Personally, I like the limit, and I just wanted to make sure I understood how I was ruling to work.
Adarael
The problem is that it makes a lot of extended rolls impossible or close to it. Assume a reasonably competent professional Talismonger who is good enough to be in business, but isn't spectacular: Stat 3, Skill 3. They want to refine some radicals. Unless I miss my guess, that's a threshold 10 (I think? Memory is spotty) roll. Supposing the talismonger exhausts their rolls, they'll on average roll:
1: 6 dice, 2 successes.
2: 5 dice, 1.5 successes.
3: 4 dice, 1.2 or so success.
4: 3 dice, 1 success.
5: 2 dice, .6 succeses.
6: 1 die, .3 sucesses.

For a total of 6.6 successes.
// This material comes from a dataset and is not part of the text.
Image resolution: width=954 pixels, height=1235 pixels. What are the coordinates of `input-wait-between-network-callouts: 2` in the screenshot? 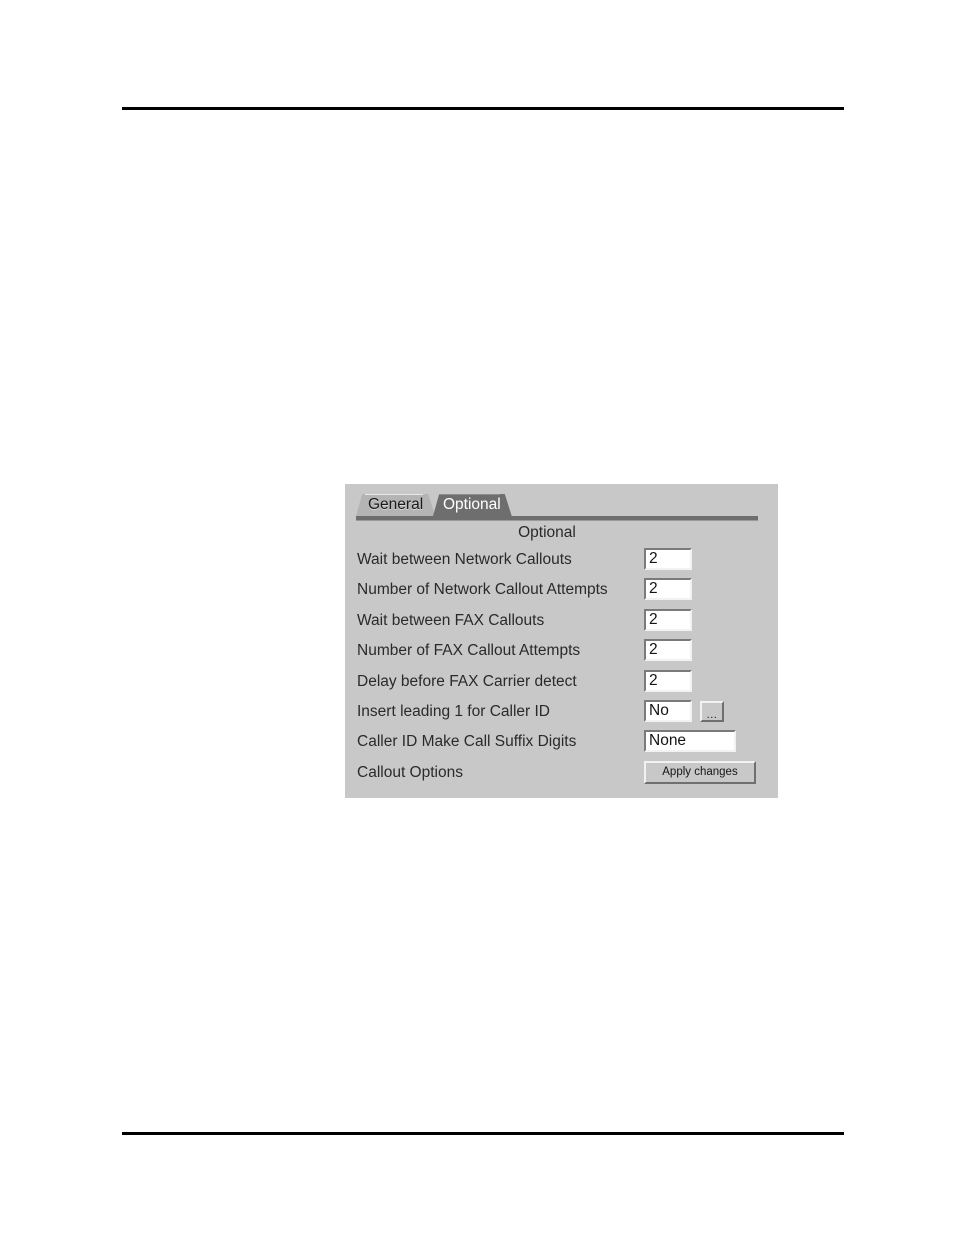 It's located at (668, 559).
Which isn't enough to do basic radical refining.

I much prefer to say "You cannot roll more times than your skill x 1.5 (rounded up)" with no die dropping. So the enchanter would roll 6 dice 5 times and get, on average, 10 successes.
PBI
QUOTE (Heath Robinson @ Jul 14 2009, 02:52 PM) *
Can we please stop this "-1 dice per roll in an extended test is the writ of the rules" bullshit? The rules do not work that way.



Your GM may limit the number of rolls, and if they choose to do so then the suggested way to do this is to subtract a die for every roll in the test. The implication of the statement that you can (instead of must, will, or should) is that you are not going to under normal circumstances.
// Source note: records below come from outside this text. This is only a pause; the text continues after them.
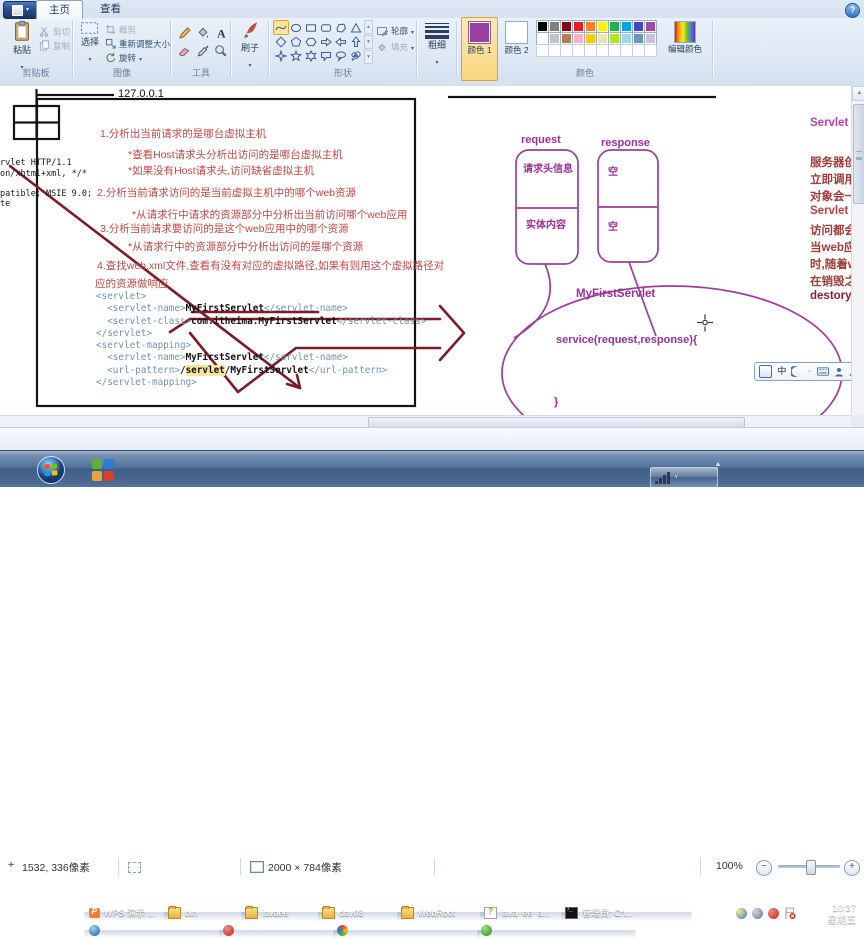 The width and height of the screenshot is (864, 939). What do you see at coordinates (281, 56) in the screenshot?
I see `star-4-shape-icon` at bounding box center [281, 56]. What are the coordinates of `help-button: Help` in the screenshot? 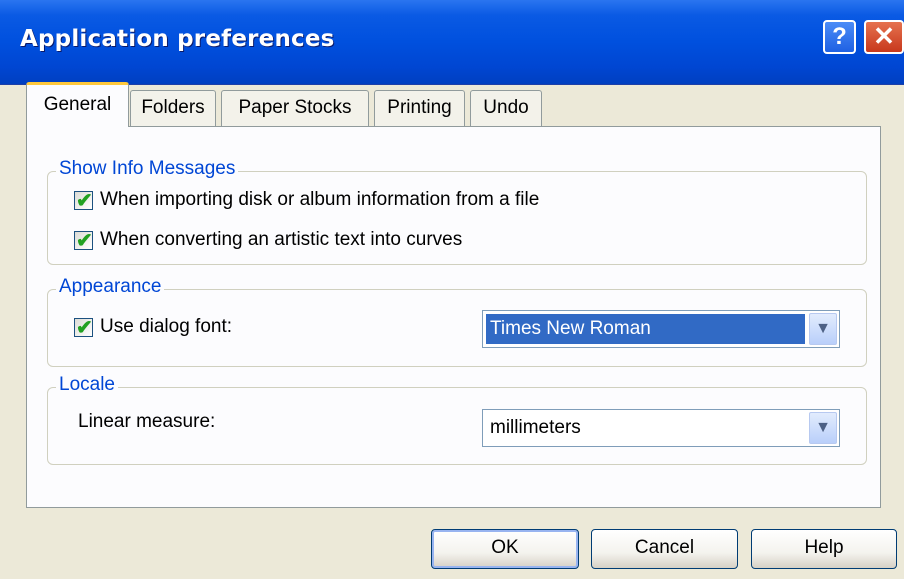 It's located at (824, 549).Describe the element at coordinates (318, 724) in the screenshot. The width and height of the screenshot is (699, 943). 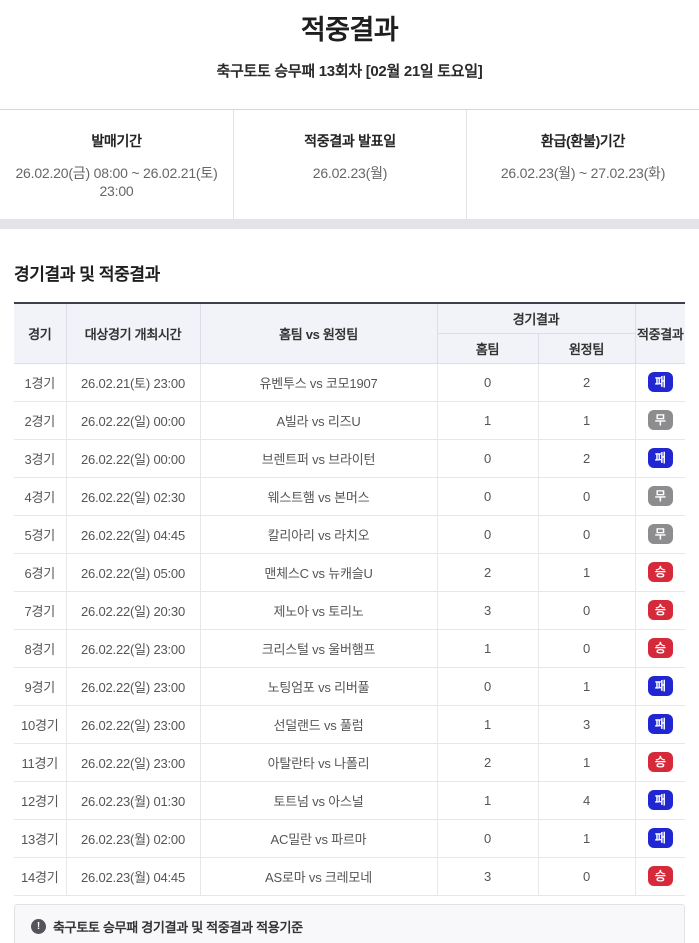
I see `cell-teams: 선덜랜드 vs 풀럼` at that location.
One subtle nit: "should" and "can" carry the same legal weight and are not on the same level as "must" or "shall". So when I see "should" in a rule, that means I can choose to use that case or not smile.gif
PirateChef
QUOTE (McAllister @ Jul 14 2009, 11:16 AM) *
IIRC, that's correct. I suspect the developers were sick of "extended test" being read as "keep rolling until you win," so they imposed the harsh -1 per roll penalty on extended tests. However, in this case, it's to the player's advantage, at least when the player is the one being traced. Let's see... assuming no redirect trace actions, and a spider with Computers 6 (specialty tracing hackers) and a rating 6 Trace program against a hacker with Stealth 6... That's 8+7+6+5+4+3+2+1 or 36 dice total. That's, on average, enough hits to complete the trace, but certainly not enough to buy those hits, and even a mildly successful action or two spent redirecting the trace would make the threshold essentially unreachable, as would using a proxy server (+4 threshold to be tracked, although you suffer a -1 penalty to Response for routing it through another server).
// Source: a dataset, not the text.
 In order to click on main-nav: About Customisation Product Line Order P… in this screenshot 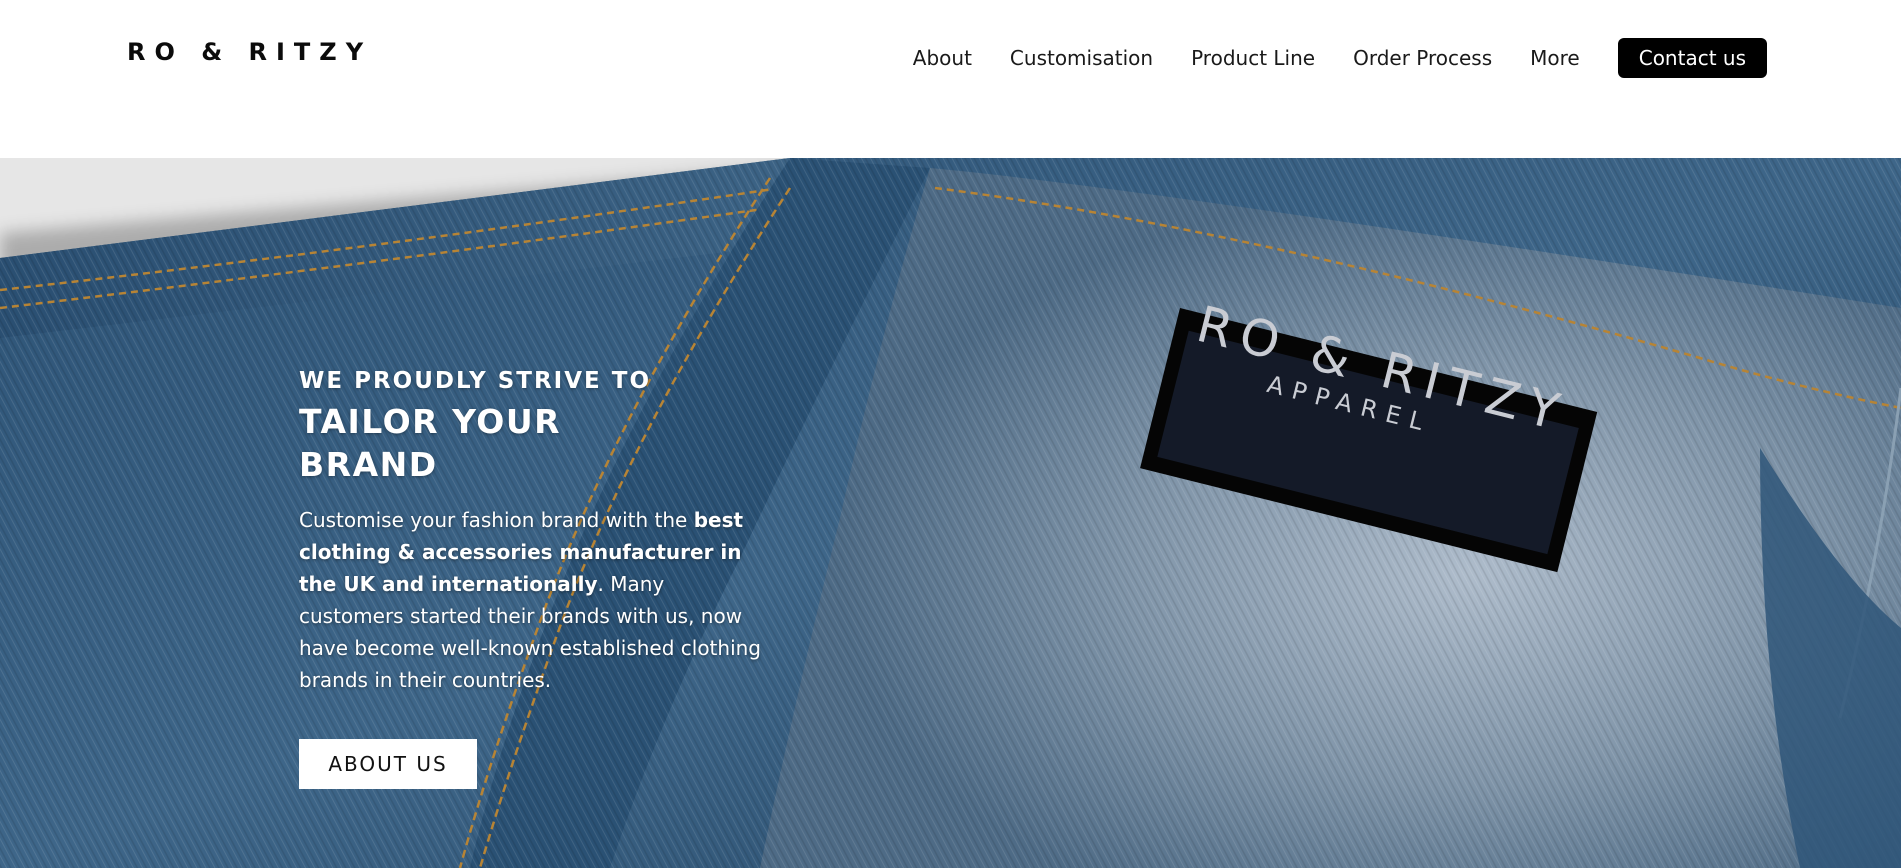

In short, if you've got a State of the Art Stealth program (or, god forbid, you're a technomancer) and you run through a proxy server, there's a good chance that even a tracing specialist won't be able to find you.


8 dice - buys 2 successes
7 dice - buys 1
6 dice - buys 1
5 dice - buys 1
4 dice - buys 1

That's six successes there, after 5 tests, if you buy them. Which means your spider needs 4 more out of 6 dice, not bloody likely. However, if you use edge and roll it out...you might have a shot.